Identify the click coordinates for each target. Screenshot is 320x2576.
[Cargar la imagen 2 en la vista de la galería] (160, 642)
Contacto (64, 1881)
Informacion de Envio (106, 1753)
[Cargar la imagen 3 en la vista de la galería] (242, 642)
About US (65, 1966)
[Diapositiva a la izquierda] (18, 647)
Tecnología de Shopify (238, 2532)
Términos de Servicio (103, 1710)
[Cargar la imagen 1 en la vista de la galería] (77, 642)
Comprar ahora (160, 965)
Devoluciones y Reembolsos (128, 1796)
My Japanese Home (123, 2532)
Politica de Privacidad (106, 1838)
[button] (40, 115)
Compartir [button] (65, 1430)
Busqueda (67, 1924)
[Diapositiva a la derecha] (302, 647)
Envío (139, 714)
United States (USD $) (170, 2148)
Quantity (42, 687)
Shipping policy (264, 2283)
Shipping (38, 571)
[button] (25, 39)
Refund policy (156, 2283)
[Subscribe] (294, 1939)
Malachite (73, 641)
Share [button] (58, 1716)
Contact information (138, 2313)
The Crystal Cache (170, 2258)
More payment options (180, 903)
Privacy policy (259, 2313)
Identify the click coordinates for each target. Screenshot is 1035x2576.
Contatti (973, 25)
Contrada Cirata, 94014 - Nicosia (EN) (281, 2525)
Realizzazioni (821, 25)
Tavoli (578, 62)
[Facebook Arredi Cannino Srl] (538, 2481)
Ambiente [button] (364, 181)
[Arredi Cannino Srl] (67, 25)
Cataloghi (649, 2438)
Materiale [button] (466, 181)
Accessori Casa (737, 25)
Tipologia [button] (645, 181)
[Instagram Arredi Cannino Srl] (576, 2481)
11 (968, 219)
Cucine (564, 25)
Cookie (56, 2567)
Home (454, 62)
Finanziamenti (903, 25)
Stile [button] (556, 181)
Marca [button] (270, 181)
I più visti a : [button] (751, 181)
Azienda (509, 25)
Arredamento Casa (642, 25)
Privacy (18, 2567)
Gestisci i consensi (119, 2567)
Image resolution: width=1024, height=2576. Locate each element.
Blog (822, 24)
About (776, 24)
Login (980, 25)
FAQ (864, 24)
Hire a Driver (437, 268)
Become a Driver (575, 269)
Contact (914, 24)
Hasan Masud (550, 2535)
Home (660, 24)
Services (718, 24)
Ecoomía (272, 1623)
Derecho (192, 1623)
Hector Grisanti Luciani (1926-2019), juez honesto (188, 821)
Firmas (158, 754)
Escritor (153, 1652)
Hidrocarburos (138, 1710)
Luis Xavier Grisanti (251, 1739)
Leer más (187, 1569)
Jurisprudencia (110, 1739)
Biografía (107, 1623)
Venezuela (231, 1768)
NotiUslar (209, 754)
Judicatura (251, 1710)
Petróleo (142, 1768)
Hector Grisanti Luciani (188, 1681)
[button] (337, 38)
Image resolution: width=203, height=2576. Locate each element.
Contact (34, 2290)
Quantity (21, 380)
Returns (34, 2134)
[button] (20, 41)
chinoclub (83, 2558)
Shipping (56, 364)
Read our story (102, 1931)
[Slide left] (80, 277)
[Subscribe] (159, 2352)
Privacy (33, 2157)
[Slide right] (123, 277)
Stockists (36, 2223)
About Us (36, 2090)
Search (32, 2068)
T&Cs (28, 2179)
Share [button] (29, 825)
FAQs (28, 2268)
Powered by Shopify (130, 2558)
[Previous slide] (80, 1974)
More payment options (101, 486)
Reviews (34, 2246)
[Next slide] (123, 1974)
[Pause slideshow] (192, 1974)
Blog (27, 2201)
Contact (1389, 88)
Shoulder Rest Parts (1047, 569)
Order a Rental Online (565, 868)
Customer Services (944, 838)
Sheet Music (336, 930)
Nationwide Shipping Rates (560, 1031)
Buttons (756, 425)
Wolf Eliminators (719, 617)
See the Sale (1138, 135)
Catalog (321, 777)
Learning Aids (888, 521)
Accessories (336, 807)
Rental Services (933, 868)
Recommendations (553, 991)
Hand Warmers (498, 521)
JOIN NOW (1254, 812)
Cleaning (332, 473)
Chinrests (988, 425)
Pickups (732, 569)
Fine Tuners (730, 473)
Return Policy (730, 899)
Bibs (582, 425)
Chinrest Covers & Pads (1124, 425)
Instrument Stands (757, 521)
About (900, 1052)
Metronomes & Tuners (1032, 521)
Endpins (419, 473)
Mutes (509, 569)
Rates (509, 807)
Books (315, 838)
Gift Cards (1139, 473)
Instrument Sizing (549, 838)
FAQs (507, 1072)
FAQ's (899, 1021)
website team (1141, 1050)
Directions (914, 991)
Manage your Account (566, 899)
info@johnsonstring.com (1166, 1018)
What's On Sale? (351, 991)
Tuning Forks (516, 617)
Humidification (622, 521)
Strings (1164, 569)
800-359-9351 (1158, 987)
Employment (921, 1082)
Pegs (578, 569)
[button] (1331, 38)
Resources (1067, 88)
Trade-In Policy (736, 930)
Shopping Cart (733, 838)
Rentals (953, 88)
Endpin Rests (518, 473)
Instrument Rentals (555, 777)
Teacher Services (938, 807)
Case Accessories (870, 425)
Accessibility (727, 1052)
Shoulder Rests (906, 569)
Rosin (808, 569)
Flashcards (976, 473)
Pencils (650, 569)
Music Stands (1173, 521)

● ● ● ●

:: Exercise aim ::
The response should be every record above restated exactly.

:: Result below ::
Identify the click coordinates for each target. Screenshot is 320x2576.
[Cargar la imagen 2 en la vista de la galería] (160, 642)
Contacto (64, 1881)
Informacion de Envio (106, 1753)
[Cargar la imagen 3 en la vista de la galería] (242, 642)
About US (65, 1966)
[Diapositiva a la izquierda] (18, 647)
Tecnología de Shopify (238, 2532)
Términos de Servicio (103, 1710)
[Cargar la imagen 1 en la vista de la galería] (77, 642)
Comprar ahora (160, 965)
Devoluciones y Reembolsos (128, 1796)
My Japanese Home (123, 2532)
Politica de Privacidad (106, 1838)
[button] (40, 115)
Compartir [button] (65, 1430)
Busqueda (67, 1924)
[Diapositiva a la derecha] (302, 647)
Envío (139, 714)
United States (USD $) (170, 2148)
Quantity (42, 687)
Shipping policy (264, 2283)
Shipping (38, 571)
[button] (25, 39)
Refund policy (156, 2283)
[Subscribe] (294, 1939)
Malachite (73, 641)
Share [button] (58, 1716)
Contact information (138, 2313)
The Crystal Cache (170, 2258)
More payment options (180, 903)
Privacy policy (259, 2313)
Identify the click coordinates for each target. Screenshot is 1035x2576.
Contatti (973, 25)
Contrada Cirata, 94014 - Nicosia (EN) (281, 2525)
Realizzazioni (821, 25)
Tavoli (578, 62)
[Facebook Arredi Cannino Srl] (538, 2481)
Ambiente [button] (364, 181)
[Arredi Cannino Srl] (67, 25)
Cataloghi (649, 2438)
Materiale [button] (466, 181)
Accessori Casa (737, 25)
Tipologia [button] (645, 181)
[Instagram Arredi Cannino Srl] (576, 2481)
11 (968, 219)
Cucine (564, 25)
Cookie (56, 2567)
Home (454, 62)
Finanziamenti (903, 25)
Stile [button] (556, 181)
Marca [button] (270, 181)
I più visti a : [button] (751, 181)
Azienda (509, 25)
Arredamento Casa (642, 25)
Privacy (18, 2567)
Gestisci i consensi (119, 2567)
Image resolution: width=1024, height=2576. Locate each element.
Blog (822, 24)
About (776, 24)
Login (980, 25)
FAQ (864, 24)
Hire a Driver (437, 268)
Become a Driver (575, 269)
Contact (914, 24)
Hasan Masud (550, 2535)
Home (660, 24)
Services (718, 24)
Ecoomía (272, 1623)
Derecho (192, 1623)
Hector Grisanti Luciani (1926-2019), juez honesto (188, 821)
Firmas (158, 754)
Escritor (153, 1652)
Hidrocarburos (138, 1710)
Luis Xavier Grisanti (251, 1739)
Leer más (187, 1569)
Jurisprudencia (110, 1739)
Biografía (107, 1623)
Venezuela (231, 1768)
NotiUslar (209, 754)
Judicatura (251, 1710)
Petróleo (142, 1768)
Hector Grisanti Luciani (188, 1681)
[button] (337, 38)
Image resolution: width=203, height=2576. Locate each element.
Contact (34, 2290)
Quantity (21, 380)
Returns (34, 2134)
[button] (20, 41)
chinoclub (83, 2558)
Shipping (56, 364)
Read our story (102, 1931)
[Slide left] (80, 277)
[Subscribe] (159, 2352)
Privacy (33, 2157)
[Slide right] (123, 277)
Stockists (36, 2223)
About Us (36, 2090)
Search (32, 2068)
T&Cs (28, 2179)
Share [button] (29, 825)
FAQs (28, 2268)
Powered by Shopify (130, 2558)
[Previous slide] (80, 1974)
More payment options (101, 486)
Reviews (34, 2246)
[Next slide] (123, 1974)
[Pause slideshow] (192, 1974)
Blog (27, 2201)
Contact (1389, 88)
Shoulder Rest Parts (1047, 569)
Order a Rental Online (565, 868)
Customer Services (944, 838)
Sheet Music (336, 930)
Nationwide Shipping Rates (560, 1031)
Buttons (756, 425)
Wolf Eliminators (719, 617)
See the Sale (1138, 135)
Catalog (321, 777)
Learning Aids (888, 521)
Accessories (336, 807)
Rental Services (933, 868)
Recommendations (553, 991)
Hand Warmers (498, 521)
JOIN NOW (1254, 812)
Cleaning (332, 473)
Chinrests (988, 425)
Pickups (732, 569)
Fine Tuners (730, 473)
Return Policy (730, 899)
Bibs (582, 425)
Chinrest Covers & Pads (1124, 425)
Instrument Stands (757, 521)
About (900, 1052)
Metronomes & Tuners (1032, 521)
Endpins (419, 473)
Mutes (509, 569)
Rates (509, 807)
Books (315, 838)
Gift Cards (1139, 473)
Instrument Sizing (549, 838)
FAQs (507, 1072)
FAQ's (899, 1021)
website team (1141, 1050)
Directions (914, 991)
Manage your Account (566, 899)
info@johnsonstring.com (1166, 1018)
What's On Sale? (351, 991)
Tuning Forks (516, 617)
Humidification (622, 521)
Strings (1164, 569)
800-359-9351 (1158, 987)
Employment (921, 1082)
Pegs (578, 569)
[button] (1331, 38)
Resources (1067, 88)
Trade-In Policy (736, 930)
Shopping Cart (733, 838)
Rentals (953, 88)
Endpin Rests (518, 473)
Instrument Rentals (555, 777)
Teacher Services (938, 807)
Case Accessories (870, 425)
Accessibility (727, 1052)
Shoulder Rests (906, 569)
Rosin (808, 569)
Flashcards (976, 473)
Pencils (650, 569)
Music Stands (1173, 521)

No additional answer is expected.